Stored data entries
==========

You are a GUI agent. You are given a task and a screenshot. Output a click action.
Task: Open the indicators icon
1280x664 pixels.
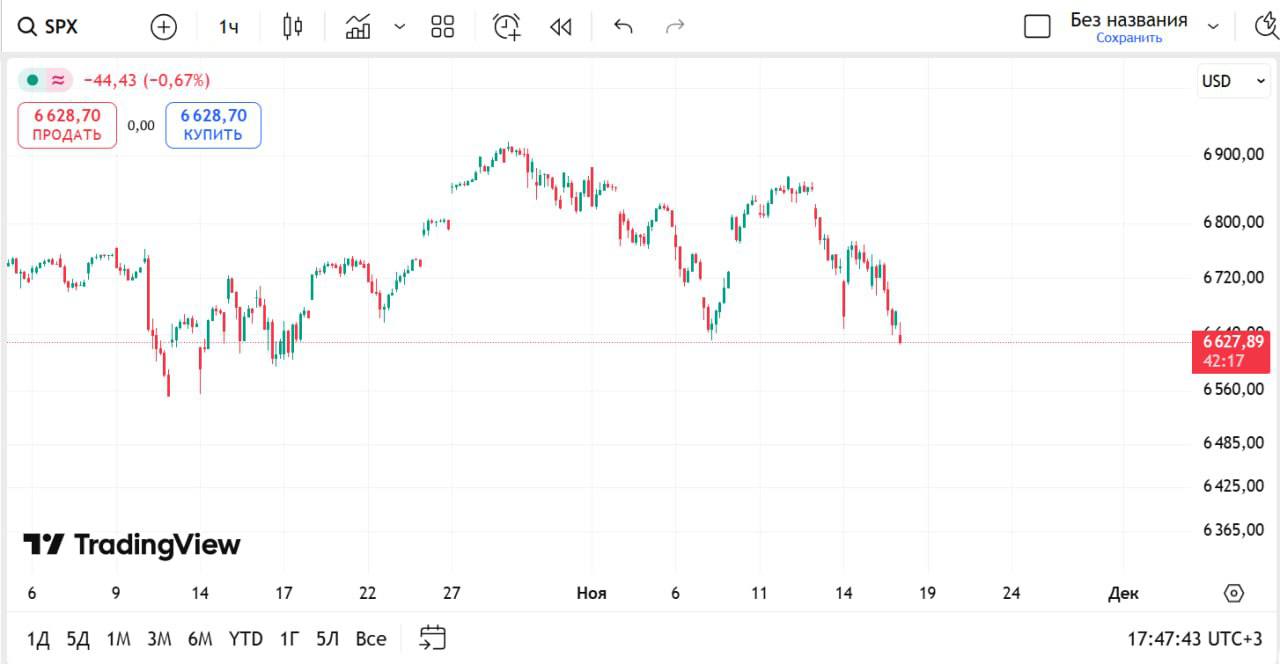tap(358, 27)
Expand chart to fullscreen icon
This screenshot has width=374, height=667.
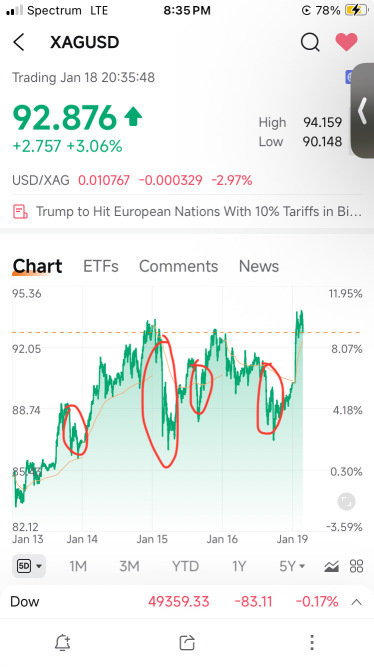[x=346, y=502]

==========

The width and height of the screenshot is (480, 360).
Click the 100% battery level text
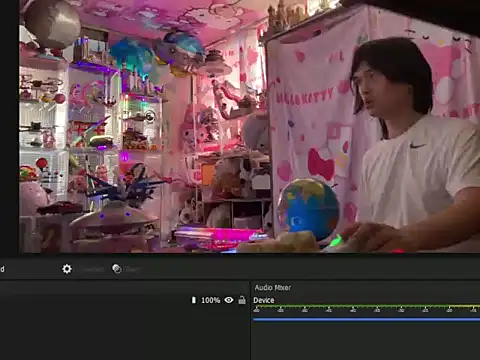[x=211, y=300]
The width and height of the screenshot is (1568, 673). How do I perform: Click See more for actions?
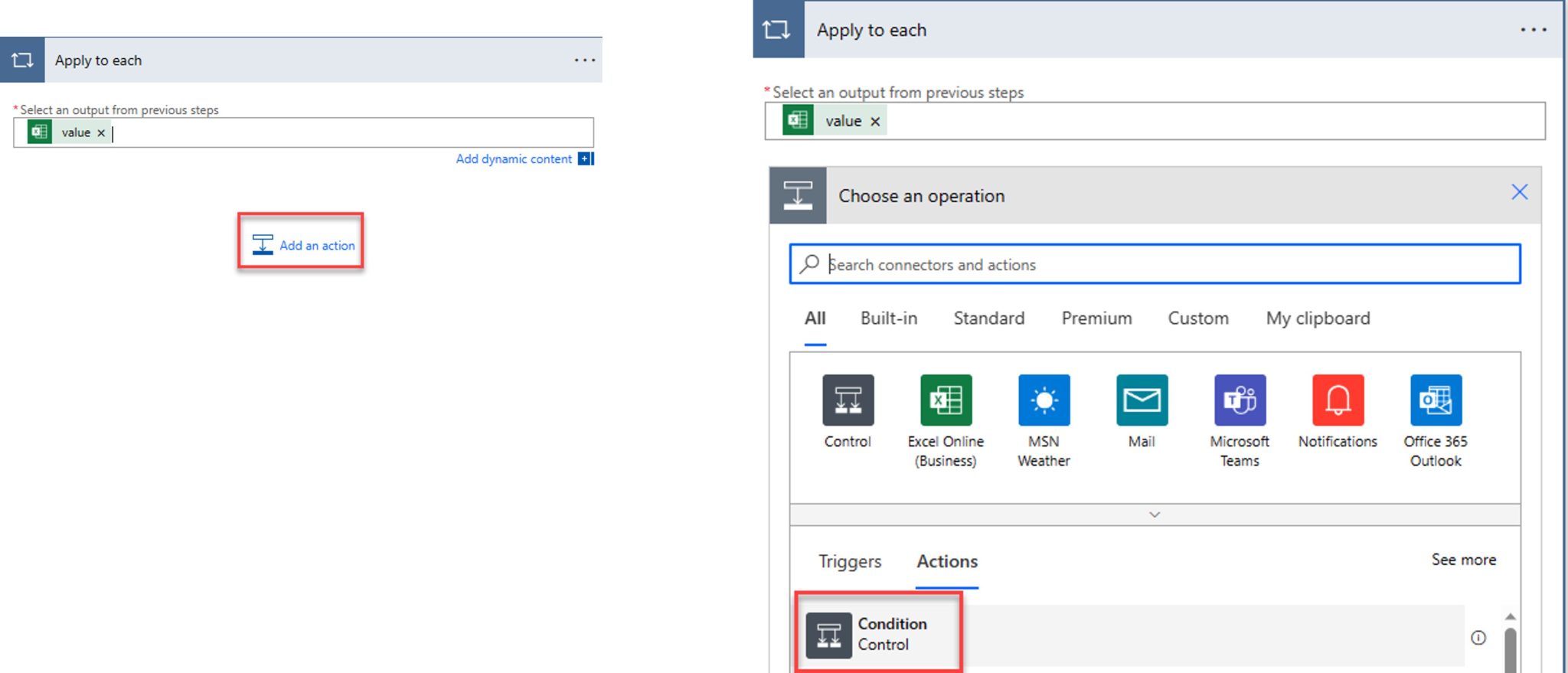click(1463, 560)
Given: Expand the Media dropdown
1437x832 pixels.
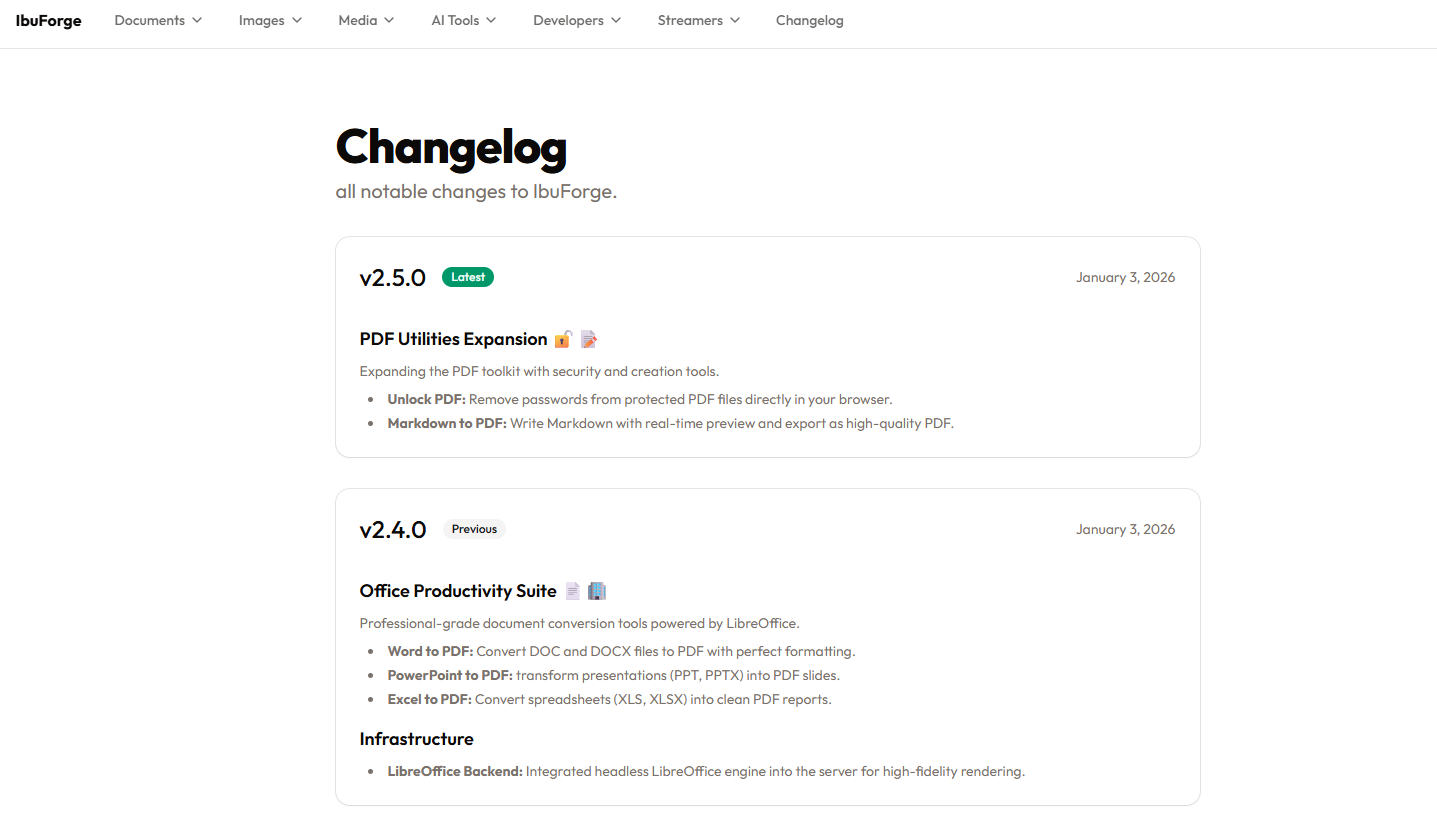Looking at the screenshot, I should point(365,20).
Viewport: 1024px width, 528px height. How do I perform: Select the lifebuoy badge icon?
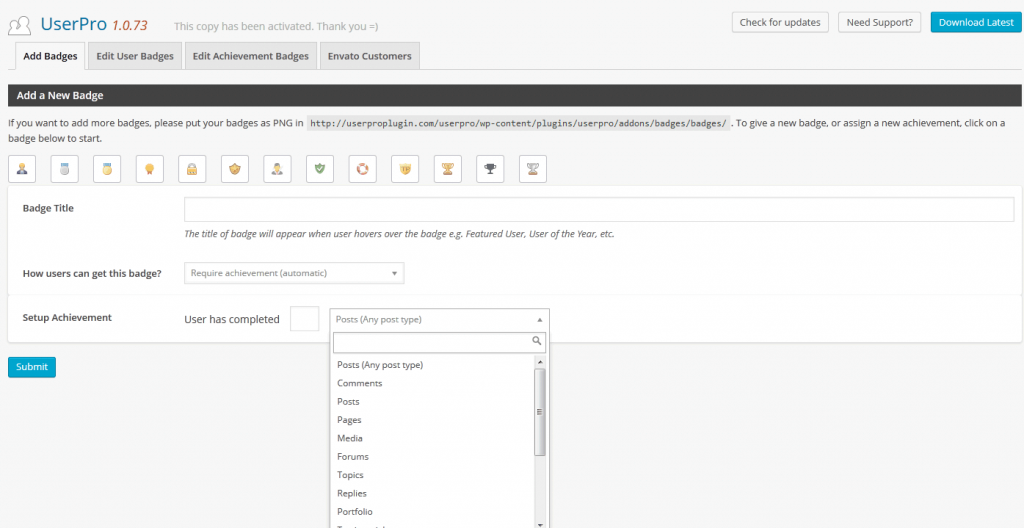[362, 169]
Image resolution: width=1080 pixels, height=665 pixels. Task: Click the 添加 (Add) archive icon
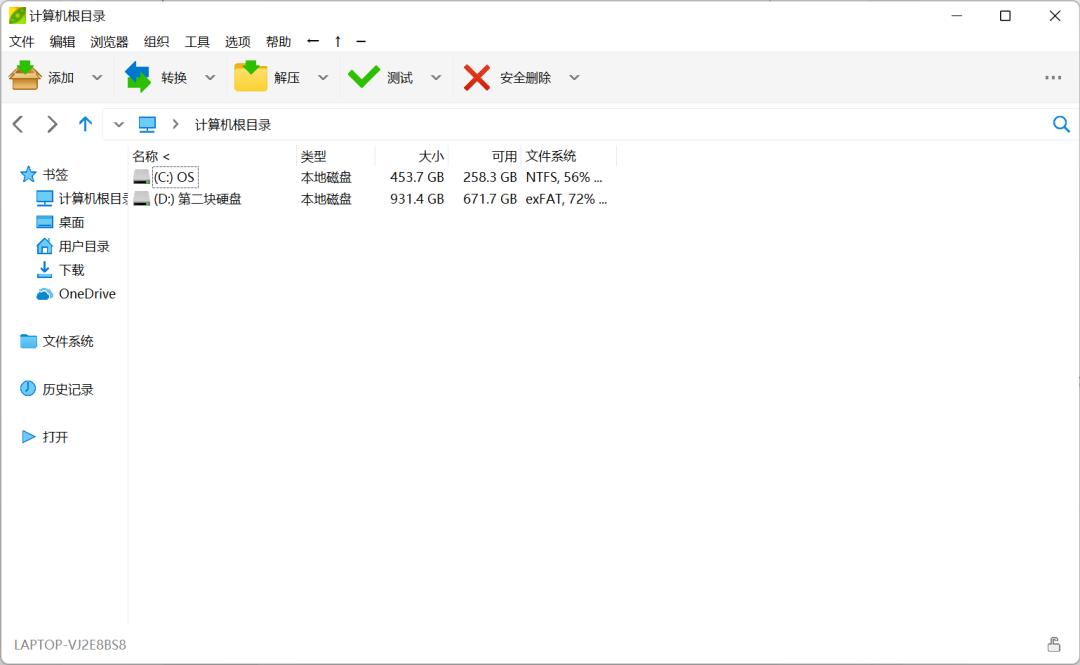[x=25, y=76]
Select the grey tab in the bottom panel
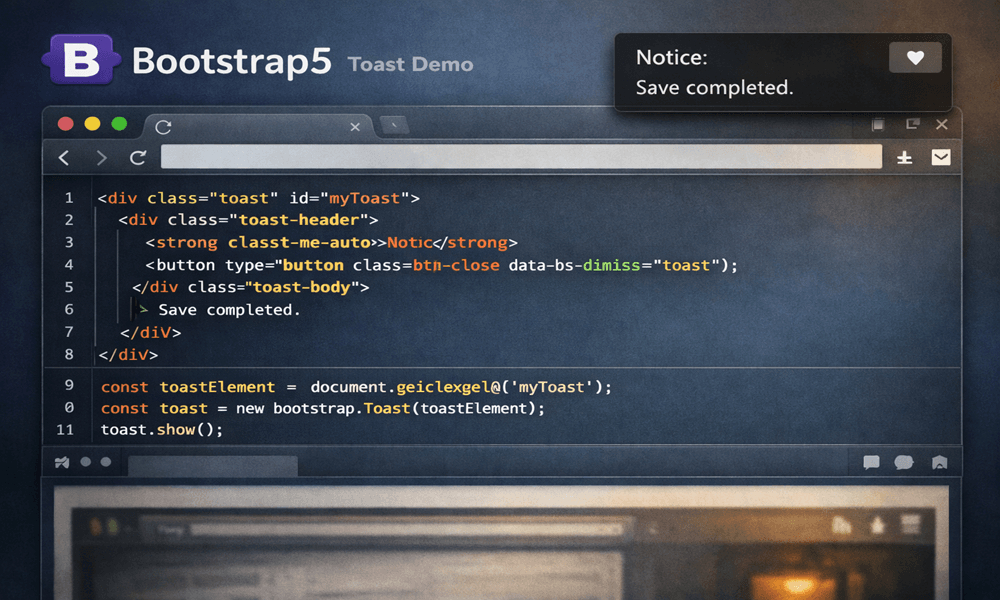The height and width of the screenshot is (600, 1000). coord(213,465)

==========

▶ Your assignment
Collect from the data above every line that includes "Expand".

▶ Solution for this exercise
Expand chart to fullscreen icon
Given: Expand the Media dropdown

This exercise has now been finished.